While Facebook and Twitter have little role in the material economy, Apple, which continues to collect the bulk of its profit from physical goods—computers, iPads, iPhones and so on—has outsourced nearly all of its manufacturing to foreign companies like Foxconn that employ workers, often in appalling conditions, in China and elsewhere. About 700,000 people work on Apple’s physical products for subcontractors, according to the New York Times, but almost none of them are in the U.S. “The jobs aren’t coming back,” Jobs bluntly told President Obama at a 2011 dinner in Silicon Valley.

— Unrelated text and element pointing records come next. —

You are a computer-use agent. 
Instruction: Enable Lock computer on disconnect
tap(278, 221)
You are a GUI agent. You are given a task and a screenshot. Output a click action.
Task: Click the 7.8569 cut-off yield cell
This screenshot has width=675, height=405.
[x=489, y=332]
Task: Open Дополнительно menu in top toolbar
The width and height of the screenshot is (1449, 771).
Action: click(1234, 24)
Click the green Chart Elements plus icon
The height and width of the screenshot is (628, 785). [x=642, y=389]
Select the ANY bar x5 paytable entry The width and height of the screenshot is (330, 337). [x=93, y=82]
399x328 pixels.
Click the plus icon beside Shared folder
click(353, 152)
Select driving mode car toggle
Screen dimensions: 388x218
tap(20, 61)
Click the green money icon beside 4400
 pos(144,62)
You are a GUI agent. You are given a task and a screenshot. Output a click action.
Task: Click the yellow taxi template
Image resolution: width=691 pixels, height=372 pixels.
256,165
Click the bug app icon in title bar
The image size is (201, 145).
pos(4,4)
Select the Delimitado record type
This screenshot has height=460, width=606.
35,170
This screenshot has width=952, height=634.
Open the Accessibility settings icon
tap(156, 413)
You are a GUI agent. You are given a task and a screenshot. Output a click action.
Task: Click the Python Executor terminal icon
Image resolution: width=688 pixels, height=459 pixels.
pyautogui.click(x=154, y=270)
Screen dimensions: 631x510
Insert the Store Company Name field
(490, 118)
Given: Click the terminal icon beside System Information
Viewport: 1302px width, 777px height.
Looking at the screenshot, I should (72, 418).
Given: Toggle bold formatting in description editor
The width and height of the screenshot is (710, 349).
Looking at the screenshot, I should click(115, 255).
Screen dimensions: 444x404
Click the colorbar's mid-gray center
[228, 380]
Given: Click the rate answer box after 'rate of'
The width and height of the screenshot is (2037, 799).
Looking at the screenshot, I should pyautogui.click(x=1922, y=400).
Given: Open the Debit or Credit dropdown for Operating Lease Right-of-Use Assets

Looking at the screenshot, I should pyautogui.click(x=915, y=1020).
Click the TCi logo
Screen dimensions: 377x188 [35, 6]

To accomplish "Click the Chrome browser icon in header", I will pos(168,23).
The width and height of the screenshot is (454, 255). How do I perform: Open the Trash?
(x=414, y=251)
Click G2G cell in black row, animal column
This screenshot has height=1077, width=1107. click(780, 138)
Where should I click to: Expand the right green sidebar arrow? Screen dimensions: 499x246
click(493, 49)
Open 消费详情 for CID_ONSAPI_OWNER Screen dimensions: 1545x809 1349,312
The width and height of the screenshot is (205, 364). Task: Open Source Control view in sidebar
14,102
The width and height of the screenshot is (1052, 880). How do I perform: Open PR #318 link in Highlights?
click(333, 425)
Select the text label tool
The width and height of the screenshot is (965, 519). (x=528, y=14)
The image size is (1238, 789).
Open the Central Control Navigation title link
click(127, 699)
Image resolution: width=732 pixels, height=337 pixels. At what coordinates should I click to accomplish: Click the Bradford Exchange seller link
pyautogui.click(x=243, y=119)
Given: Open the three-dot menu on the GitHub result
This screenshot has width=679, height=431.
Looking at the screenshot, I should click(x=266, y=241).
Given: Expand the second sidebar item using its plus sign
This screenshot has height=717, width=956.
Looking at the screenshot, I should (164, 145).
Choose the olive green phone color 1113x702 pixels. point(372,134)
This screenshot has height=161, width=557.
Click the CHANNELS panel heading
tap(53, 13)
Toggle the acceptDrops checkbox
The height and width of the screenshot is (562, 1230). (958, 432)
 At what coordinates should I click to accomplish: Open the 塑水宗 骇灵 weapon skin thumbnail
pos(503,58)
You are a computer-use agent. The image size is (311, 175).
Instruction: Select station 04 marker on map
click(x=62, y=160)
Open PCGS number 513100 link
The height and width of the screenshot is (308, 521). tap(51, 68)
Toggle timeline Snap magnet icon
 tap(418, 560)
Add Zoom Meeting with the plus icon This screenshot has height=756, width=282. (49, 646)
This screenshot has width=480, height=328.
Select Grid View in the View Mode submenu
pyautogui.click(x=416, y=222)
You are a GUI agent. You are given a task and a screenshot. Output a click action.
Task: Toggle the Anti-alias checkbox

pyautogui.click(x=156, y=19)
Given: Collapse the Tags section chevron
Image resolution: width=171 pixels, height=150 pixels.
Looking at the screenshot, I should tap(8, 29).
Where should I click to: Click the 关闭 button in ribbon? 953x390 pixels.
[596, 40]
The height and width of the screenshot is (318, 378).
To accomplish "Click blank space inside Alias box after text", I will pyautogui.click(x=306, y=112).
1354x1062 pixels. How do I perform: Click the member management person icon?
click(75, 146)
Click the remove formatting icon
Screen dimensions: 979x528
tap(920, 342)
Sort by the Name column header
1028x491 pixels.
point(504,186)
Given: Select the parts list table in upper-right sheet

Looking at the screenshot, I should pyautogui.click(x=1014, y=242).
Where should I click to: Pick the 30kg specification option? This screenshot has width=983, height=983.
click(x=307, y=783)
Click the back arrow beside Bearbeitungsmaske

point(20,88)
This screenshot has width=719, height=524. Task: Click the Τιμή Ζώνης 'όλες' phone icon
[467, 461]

Tech oligarchs control portions of their companies that would turn oilmen or auto executives green with envy. The largest single stockholder at Exxon, CEO and chairman Rex Tillerson, controls .04 percent of its stock. No direct shareholder owns as much as 1 percent of GM or Ford Motors. In contrast, Mark Zuckerberg’s 29.3 percent stake in Facebook is worth $9.8 billion. Sergey Brin, Larry Page and Eric Schmidt control roughly two thirds of the voting stock in Google. Brin and Page are worth over $20 billion each. Larry Ellison, the founder of Oracle and the third richest man in America, owns just under 23 percent of his company, worth $41 billion. Bill Gates, who’s semi-retired from Microsoft, is worth a cool $66 billion and still controls 7 percent of his firm.

The concentration of such vast wealth in so few hands mirrors the market dominance of some of the companies generating it. Google and Apple provide almost 90 percent of the operating systemsfor smart phones. Over half of Americans and Canadians and 60 percent of Europeans use Facebook. Those numbers dwarf the market share of the auto Big Five—GM, Ford, Chrysler, Toyota, and Honda—none of whom control much more than a fifth of the U.S. market. Even the oil-and-gas business, associated with oligopoly from the days of John Rockefeller, is more competitive; the world’s top 10 oil companies collectively account for just 40 percent of the world’s production.